Equipoise, how is that NOT a spoiler?

How can you possibly say that plot points to a movie that hasn’t been released yet are not spoilers? It doesn’t matter how close the events are to the beginning of the movie. If they aren’t given away by the ads, it’s a spoiler. Just cause you say it isn’t doesn’t make that the case.

So given that it was a Jersey Girl spoiler, just posting it untagged isn’t that bad. Unfortunate, but I can deal. But you went just a wee step further, by posting the spoiler in the thread title, so I couldn’t possibly miss it just by reading Cafe Society. Yet I imagine you were still worried I might not see it, so you also posted the same thing in 40 pt text in the other Jersey Girl thread. I understand your concern as a Kevin Smith “fan” who doesn’t want Gigli or J Lo’s bad rep pulling down his next movie, but you’re just being a jerk.

Thread with spoiler in title
Other Jersey Girl thread

It’s on every single synopsis I’ve read (apart from Rotten Tomatoes).

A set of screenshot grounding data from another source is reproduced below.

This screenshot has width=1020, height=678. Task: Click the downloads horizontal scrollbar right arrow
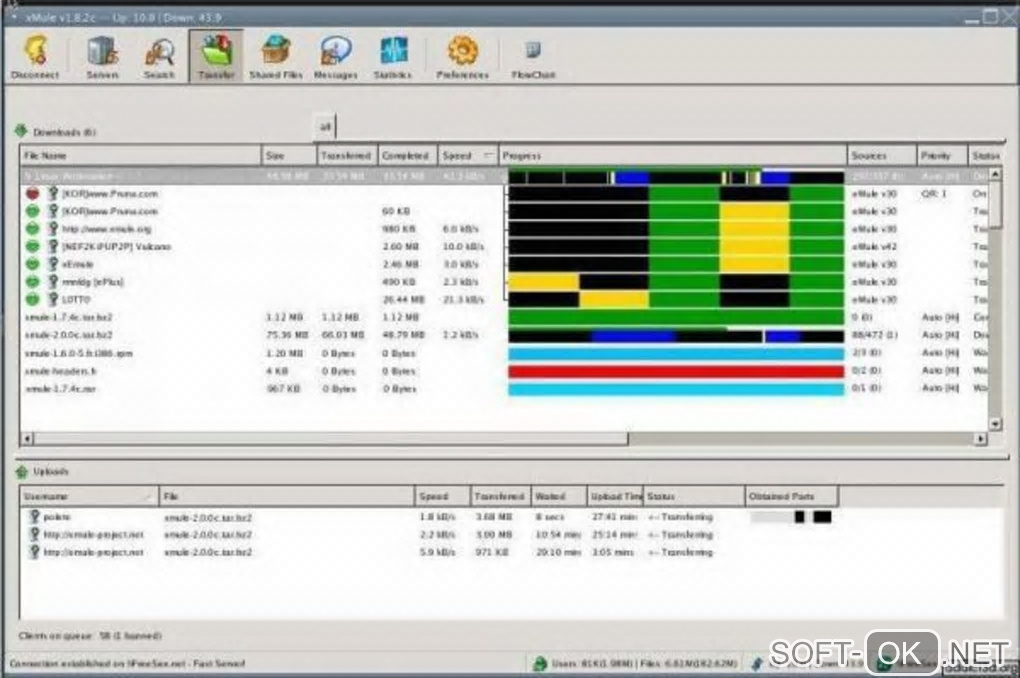[x=980, y=439]
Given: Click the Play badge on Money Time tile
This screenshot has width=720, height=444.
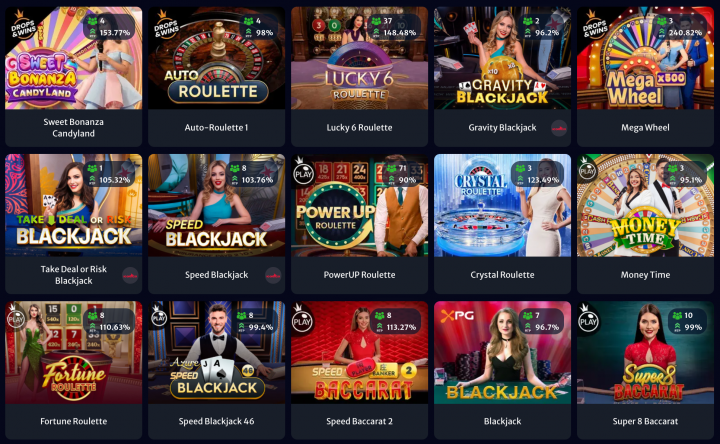Looking at the screenshot, I should click(x=587, y=170).
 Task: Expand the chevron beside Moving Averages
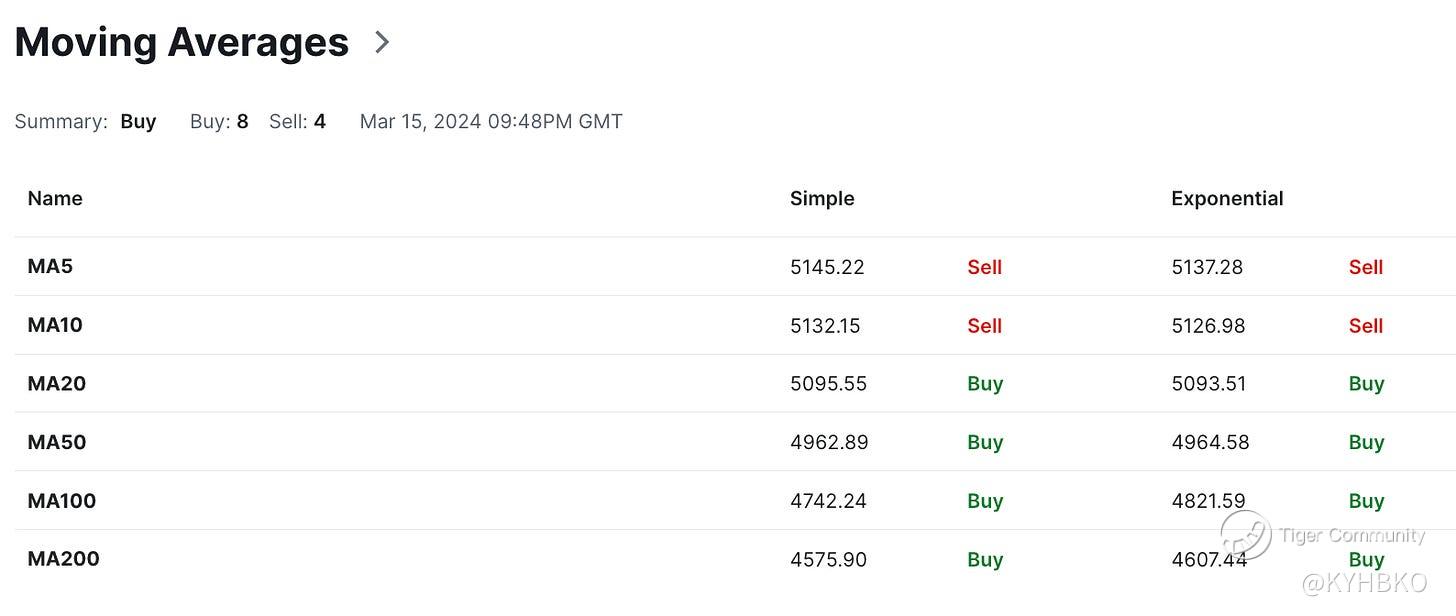tap(382, 42)
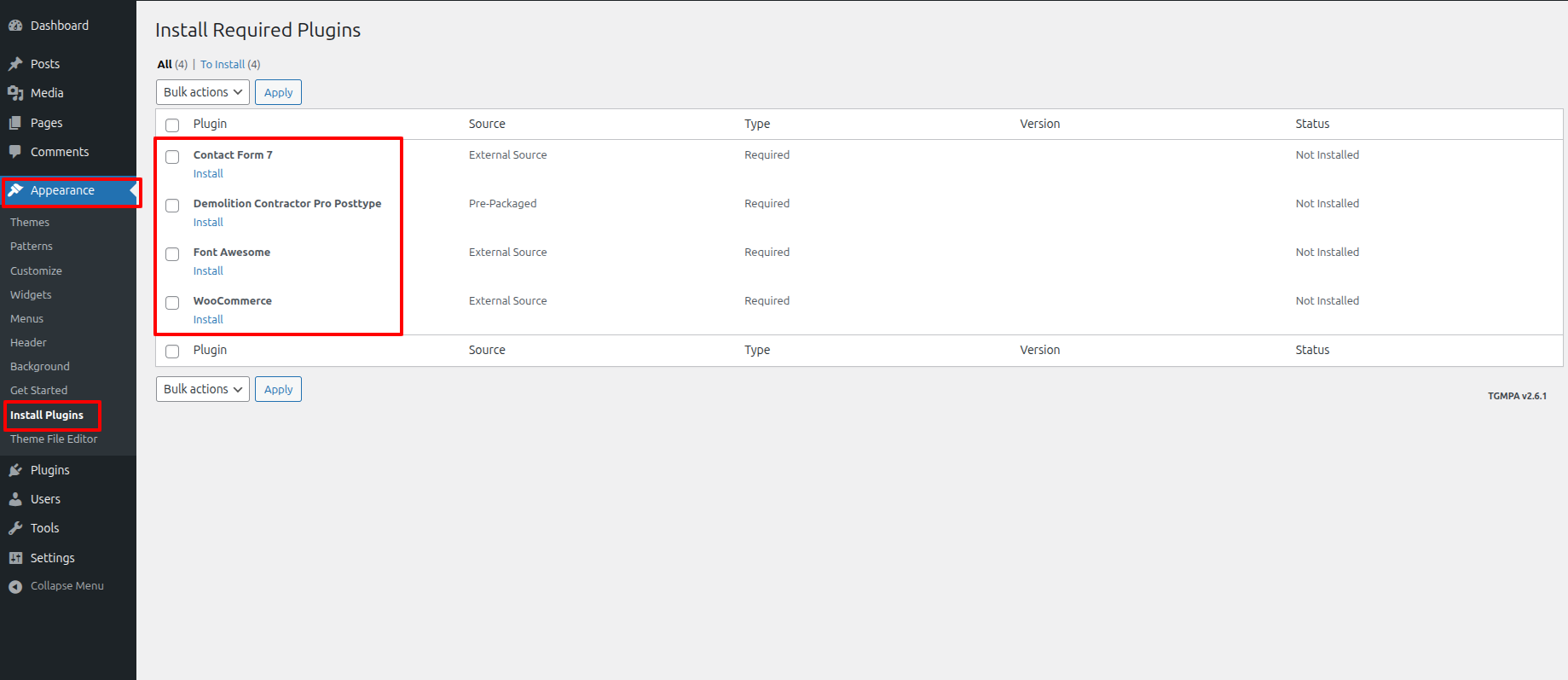Open Media via its sidebar icon
The image size is (1568, 680).
(15, 93)
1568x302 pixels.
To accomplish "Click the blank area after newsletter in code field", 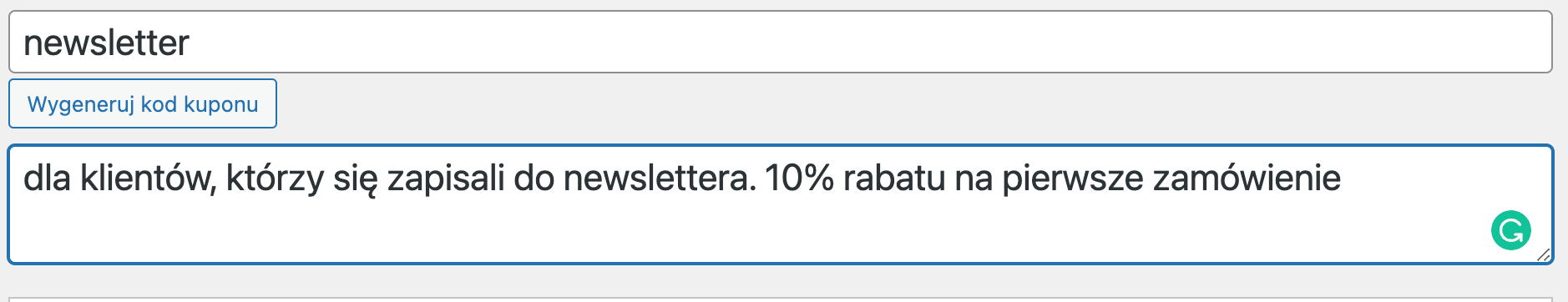I will (868, 42).
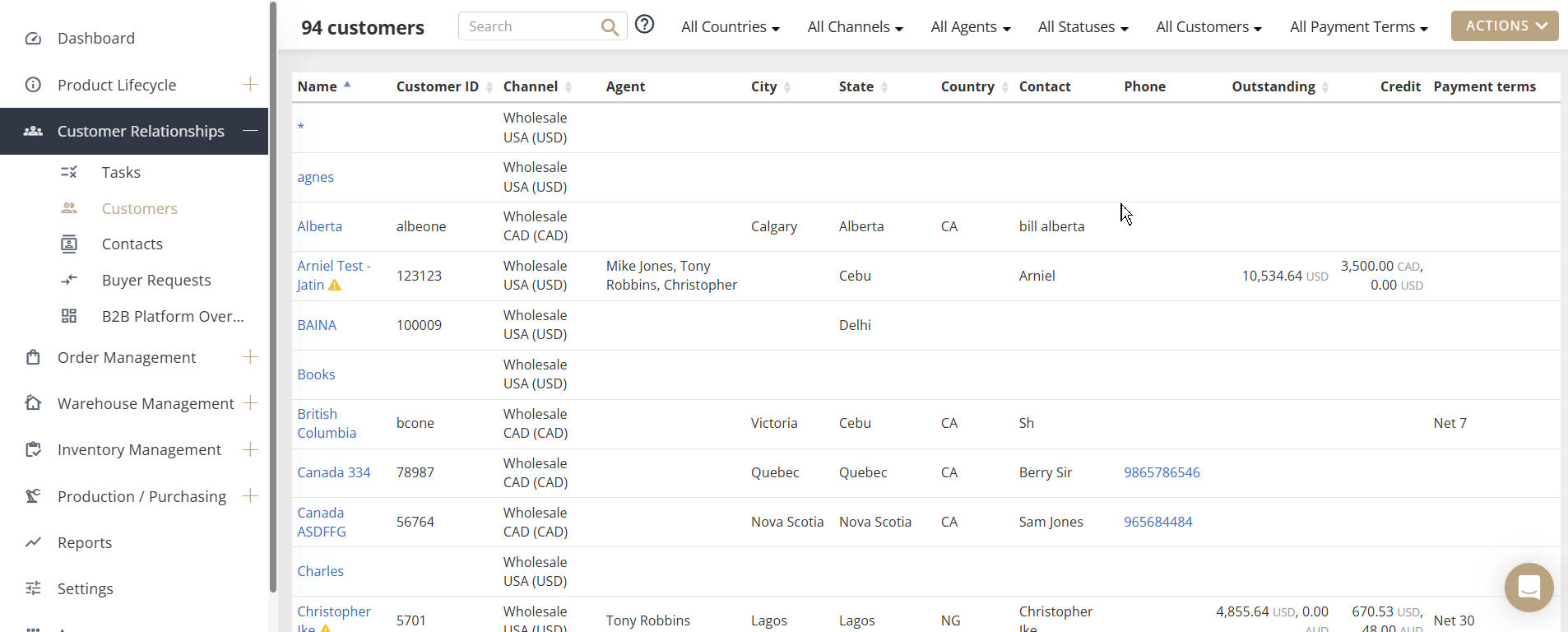Click warning icon beside Arniel Test - Jatin
The image size is (1568, 632).
point(335,286)
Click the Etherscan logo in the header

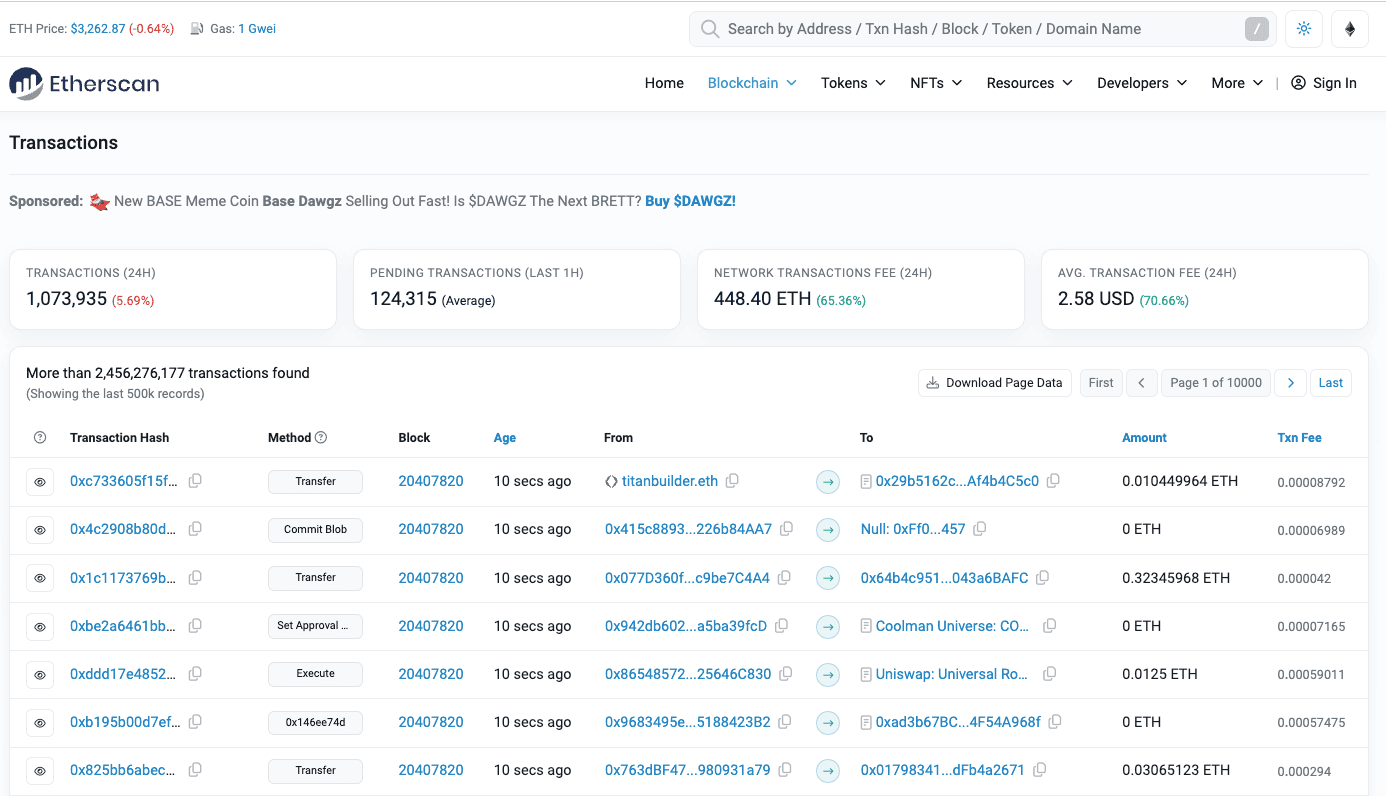84,83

It’s on IMDB for heaven’s sake.

It’s on Kevin Smith’s web site.

The whole movie is ABOUT how he copes after his wife’s death, raising a daughter, then meeting Liv Tyler’s character and incorporating her into their life.

Imagine if, before the ads for, say, Signs came out, and I knew enough about the film to say that it’s (partially) about a man trying to cope after his wife’s death.

Now say that Jennifer Lopez played Gibson’s wife, and people were whining and moaning and groaning about how they won’t go see a movie with Jennifer Lopez, and I said:

SHE DIES AT THE BEGINNING! YOU HARDLY SEE HER AT ALL!!

Well, it’s about the same thing. When the ads and reviews do come out, Lopez’s death won’t be “hidden” because the plot wouldn’t exist unless she died!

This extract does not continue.